- Problem to work on
Transcribe the listing word for word. Begin at its first line and end with the line containing "Click the top-bar".

[Extracted data Boundary: Start]

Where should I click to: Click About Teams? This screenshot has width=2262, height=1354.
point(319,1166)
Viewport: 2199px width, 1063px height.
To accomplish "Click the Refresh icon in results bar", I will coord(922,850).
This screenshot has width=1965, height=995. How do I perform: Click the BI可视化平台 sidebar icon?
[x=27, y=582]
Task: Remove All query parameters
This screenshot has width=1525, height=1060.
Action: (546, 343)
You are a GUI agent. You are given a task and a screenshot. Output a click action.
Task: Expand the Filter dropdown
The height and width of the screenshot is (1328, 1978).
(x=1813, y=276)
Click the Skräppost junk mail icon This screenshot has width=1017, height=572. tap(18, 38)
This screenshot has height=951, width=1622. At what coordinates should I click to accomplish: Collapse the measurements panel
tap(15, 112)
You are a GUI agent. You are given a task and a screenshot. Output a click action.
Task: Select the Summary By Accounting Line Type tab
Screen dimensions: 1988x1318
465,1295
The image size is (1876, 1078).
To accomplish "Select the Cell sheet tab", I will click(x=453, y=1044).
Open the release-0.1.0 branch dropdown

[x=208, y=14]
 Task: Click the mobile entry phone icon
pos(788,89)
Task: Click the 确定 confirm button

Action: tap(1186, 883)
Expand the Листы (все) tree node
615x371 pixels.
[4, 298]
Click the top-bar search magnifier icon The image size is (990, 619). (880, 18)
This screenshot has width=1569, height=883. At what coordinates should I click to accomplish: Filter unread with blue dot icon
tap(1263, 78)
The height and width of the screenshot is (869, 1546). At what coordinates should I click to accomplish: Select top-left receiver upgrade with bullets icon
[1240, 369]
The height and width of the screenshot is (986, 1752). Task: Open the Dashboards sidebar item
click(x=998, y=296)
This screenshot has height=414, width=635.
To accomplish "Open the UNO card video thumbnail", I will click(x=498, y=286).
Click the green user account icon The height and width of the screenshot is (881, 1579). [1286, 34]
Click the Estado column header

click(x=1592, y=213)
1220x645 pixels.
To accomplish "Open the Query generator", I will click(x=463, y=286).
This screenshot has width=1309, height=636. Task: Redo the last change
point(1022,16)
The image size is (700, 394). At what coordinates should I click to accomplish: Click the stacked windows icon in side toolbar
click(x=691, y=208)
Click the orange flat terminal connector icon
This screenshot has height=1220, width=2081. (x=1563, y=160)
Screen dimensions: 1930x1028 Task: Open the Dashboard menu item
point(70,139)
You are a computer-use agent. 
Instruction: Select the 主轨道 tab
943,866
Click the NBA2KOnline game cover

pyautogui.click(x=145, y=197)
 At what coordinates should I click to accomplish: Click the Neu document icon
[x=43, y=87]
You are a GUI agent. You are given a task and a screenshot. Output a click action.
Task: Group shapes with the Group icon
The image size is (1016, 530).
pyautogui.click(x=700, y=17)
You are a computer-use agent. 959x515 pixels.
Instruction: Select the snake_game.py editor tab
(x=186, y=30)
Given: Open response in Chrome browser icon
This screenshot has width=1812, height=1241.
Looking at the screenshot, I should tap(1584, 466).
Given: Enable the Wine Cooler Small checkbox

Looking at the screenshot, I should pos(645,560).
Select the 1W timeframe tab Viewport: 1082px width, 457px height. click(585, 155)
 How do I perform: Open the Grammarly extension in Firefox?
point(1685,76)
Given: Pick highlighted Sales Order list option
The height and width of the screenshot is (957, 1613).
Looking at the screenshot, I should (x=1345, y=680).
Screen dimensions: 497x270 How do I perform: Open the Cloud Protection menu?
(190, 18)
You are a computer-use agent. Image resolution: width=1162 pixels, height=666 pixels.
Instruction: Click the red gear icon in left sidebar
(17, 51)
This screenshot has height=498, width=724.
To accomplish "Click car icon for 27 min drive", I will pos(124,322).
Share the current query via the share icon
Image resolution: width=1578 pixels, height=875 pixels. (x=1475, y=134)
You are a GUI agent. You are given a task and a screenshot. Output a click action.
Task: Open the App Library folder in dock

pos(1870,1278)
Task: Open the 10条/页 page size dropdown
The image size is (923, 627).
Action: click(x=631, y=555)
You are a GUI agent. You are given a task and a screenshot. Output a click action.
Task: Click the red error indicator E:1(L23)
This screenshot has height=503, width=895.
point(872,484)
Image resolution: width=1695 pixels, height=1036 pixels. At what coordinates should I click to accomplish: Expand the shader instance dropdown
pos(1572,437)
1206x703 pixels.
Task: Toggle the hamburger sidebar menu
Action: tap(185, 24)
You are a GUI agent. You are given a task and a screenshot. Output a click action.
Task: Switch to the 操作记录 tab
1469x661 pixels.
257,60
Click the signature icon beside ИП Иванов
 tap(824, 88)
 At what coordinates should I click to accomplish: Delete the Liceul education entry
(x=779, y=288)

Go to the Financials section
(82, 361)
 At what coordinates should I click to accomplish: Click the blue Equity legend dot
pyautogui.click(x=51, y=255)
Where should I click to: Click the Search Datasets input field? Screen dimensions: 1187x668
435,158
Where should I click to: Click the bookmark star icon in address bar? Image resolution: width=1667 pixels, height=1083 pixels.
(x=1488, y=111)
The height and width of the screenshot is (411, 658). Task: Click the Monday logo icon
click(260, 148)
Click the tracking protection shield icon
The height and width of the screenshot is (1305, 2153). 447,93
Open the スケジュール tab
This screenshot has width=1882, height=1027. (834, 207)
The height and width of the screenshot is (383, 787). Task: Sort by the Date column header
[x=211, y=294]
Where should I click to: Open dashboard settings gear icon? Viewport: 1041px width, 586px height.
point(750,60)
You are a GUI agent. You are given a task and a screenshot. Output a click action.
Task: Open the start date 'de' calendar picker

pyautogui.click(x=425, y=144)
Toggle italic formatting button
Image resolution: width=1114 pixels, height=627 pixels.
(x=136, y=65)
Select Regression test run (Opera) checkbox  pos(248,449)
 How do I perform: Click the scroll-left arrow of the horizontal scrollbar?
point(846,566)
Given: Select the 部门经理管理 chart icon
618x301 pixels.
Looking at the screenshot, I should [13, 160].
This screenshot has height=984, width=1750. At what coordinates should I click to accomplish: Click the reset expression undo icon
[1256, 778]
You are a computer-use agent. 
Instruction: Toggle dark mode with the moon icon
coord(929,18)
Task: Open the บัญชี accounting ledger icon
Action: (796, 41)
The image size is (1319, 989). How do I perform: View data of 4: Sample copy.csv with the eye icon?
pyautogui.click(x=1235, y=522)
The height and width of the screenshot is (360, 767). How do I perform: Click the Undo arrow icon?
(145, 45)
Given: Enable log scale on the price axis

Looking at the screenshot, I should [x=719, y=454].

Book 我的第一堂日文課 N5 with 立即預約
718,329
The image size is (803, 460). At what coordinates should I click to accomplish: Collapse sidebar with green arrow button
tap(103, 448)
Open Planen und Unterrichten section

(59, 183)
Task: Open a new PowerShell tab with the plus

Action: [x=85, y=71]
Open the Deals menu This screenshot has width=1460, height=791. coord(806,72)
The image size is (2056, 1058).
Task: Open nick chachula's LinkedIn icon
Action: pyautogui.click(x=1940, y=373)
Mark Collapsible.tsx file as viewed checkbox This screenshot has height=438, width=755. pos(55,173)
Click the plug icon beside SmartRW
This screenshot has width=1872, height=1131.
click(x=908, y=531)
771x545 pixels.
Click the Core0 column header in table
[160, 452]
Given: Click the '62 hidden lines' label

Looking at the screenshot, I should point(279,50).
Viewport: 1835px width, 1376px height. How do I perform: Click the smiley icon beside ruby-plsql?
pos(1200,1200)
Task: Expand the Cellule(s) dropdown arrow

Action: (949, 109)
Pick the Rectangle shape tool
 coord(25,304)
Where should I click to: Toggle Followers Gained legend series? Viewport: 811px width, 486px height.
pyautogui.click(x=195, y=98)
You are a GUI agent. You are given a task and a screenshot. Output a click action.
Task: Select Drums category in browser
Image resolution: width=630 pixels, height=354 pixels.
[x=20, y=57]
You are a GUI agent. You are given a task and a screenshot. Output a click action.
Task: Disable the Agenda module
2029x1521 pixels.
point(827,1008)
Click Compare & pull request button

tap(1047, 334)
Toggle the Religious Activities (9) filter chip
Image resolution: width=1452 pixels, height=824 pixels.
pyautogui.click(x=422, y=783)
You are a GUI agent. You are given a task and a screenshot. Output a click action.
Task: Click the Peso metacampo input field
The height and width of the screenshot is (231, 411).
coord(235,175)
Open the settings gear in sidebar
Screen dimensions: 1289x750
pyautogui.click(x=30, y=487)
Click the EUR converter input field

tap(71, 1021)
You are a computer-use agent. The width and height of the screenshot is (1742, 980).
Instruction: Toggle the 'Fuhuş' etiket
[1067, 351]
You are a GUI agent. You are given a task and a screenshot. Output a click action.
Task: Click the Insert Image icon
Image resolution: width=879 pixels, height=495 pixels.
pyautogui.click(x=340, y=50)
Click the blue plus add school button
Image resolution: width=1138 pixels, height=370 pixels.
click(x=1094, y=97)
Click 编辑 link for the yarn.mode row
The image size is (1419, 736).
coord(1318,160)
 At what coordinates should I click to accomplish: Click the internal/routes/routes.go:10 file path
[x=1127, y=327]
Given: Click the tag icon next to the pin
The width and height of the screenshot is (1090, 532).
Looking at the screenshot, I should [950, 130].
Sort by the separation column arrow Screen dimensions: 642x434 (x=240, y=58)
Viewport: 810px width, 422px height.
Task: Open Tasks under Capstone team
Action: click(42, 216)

[Extracted data Boundary: End]

- Result for this exercise
Where should I click to: Click About Teams? This screenshot has width=2262, height=1354.
point(319,1166)
Viewport: 2199px width, 1063px height.
To accomplish "Click the Refresh icon in results bar", I will coord(922,850).
This screenshot has width=1965, height=995. How do I perform: Click the BI可视化平台 sidebar icon?
[x=27, y=582]
Task: Remove All query parameters
This screenshot has width=1525, height=1060.
Action: (546, 343)
You are a GUI agent. You are given a task and a screenshot. Output a click action.
Task: Expand the Filter dropdown
The height and width of the screenshot is (1328, 1978).
(x=1813, y=276)
Click the Skräppost junk mail icon This screenshot has width=1017, height=572. tap(18, 38)
This screenshot has height=951, width=1622. At what coordinates should I click to accomplish: Collapse the measurements panel
tap(15, 112)
You are a GUI agent. You are given a task and a screenshot. Output a click action.
Task: Select the Summary By Accounting Line Type tab
Screen dimensions: 1988x1318
465,1295
The image size is (1876, 1078).
To accomplish "Select the Cell sheet tab", I will click(x=453, y=1044).
Open the release-0.1.0 branch dropdown

[x=208, y=14]
 Task: Click the mobile entry phone icon
pos(788,89)
Task: Click the 确定 confirm button

Action: tap(1186, 883)
Expand the Листы (все) tree node
615x371 pixels.
[4, 298]
Click the top-bar search magnifier icon The image size is (990, 619). (880, 18)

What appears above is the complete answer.